### Problem details
Wherever "života" appears in the records below, copy the line that holds it.

(Beginning of Extracted data)

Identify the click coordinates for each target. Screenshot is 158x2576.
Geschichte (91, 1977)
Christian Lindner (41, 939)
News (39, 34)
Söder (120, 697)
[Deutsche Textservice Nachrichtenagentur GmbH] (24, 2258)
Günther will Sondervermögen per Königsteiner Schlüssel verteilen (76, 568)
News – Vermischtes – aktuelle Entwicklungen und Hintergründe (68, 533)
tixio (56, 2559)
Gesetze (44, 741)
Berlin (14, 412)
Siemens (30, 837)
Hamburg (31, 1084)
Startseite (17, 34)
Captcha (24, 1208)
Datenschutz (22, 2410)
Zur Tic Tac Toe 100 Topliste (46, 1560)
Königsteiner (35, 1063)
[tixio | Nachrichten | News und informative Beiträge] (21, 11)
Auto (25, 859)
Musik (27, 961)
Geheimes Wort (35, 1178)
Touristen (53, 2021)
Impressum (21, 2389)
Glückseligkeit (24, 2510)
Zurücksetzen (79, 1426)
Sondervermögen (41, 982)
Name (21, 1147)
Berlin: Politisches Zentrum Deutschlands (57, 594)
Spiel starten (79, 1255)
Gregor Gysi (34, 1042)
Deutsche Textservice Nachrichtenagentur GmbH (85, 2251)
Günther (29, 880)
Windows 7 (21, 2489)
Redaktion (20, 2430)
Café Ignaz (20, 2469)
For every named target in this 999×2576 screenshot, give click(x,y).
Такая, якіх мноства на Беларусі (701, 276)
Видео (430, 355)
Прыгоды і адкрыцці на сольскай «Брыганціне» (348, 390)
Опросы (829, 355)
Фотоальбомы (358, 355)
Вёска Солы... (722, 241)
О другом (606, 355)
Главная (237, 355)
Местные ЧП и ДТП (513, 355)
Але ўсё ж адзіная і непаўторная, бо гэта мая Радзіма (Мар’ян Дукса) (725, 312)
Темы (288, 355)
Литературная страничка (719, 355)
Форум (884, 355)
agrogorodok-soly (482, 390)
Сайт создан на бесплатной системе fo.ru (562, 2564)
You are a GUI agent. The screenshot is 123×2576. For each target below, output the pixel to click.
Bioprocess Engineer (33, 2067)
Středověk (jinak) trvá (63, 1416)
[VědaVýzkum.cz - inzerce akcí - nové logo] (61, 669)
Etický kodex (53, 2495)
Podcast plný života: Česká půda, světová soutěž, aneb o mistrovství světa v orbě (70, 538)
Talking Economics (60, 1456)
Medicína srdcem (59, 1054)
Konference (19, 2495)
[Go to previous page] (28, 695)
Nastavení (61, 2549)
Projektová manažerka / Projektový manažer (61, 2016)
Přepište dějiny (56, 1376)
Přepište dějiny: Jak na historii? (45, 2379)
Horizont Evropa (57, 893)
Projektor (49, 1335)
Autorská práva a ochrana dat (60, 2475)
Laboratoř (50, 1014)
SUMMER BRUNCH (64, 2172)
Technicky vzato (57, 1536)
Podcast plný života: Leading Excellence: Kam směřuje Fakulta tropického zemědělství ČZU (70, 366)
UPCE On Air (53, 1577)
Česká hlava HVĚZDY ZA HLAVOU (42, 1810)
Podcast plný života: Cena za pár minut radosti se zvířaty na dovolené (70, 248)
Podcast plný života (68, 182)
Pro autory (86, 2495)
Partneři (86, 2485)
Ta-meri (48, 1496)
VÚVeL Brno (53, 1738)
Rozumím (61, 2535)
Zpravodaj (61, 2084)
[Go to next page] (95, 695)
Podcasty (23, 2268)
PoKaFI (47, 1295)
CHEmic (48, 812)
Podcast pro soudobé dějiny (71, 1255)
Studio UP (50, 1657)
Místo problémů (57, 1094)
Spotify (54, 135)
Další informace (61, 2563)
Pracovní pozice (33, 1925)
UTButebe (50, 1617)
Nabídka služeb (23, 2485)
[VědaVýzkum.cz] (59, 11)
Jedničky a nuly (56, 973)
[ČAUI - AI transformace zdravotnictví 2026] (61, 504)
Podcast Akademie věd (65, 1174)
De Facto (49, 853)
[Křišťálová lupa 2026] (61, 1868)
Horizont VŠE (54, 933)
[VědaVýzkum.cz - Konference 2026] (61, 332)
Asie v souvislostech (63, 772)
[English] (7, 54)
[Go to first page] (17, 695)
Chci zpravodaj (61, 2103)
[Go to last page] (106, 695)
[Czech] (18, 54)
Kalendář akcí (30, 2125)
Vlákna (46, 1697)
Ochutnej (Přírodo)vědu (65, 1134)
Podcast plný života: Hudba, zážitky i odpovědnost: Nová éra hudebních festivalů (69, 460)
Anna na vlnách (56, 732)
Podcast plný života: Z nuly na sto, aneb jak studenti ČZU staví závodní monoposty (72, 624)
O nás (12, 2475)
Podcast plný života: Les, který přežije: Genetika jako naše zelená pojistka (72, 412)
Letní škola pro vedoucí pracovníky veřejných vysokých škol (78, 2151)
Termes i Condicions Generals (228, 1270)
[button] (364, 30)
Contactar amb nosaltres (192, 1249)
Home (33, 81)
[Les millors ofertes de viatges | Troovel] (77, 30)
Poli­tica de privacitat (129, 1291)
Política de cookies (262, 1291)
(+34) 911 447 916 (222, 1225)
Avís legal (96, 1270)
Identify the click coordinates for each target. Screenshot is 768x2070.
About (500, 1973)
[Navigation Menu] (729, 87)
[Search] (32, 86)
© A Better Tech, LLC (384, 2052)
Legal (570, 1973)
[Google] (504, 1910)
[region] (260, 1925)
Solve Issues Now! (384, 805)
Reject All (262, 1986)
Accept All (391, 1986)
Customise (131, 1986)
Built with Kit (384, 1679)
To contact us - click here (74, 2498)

(End of Extracted data)

### Reply
Podcast plný života: Česká půda, světová soutěž, aneb o mistrovství světa v orbě (70, 538)
Podcast plný života: Leading Excellence: Kam směřuje Fakulta tropického zemědělství ČZU (70, 366)
Podcast plný života: Cena za pár minut radosti se zvířaty na dovolené (70, 248)
Podcast plný života (68, 182)
Podcast plný života: Hudba, zážitky i odpovědnost: Nová éra hudebních festivalů (69, 460)
Podcast plný života: Z nuly na sto, aneb jak studenti ČZU staví závodní monoposty (72, 624)
Podcast plný života: Les, který přežije: Genetika jako naše zelená pojistka (72, 412)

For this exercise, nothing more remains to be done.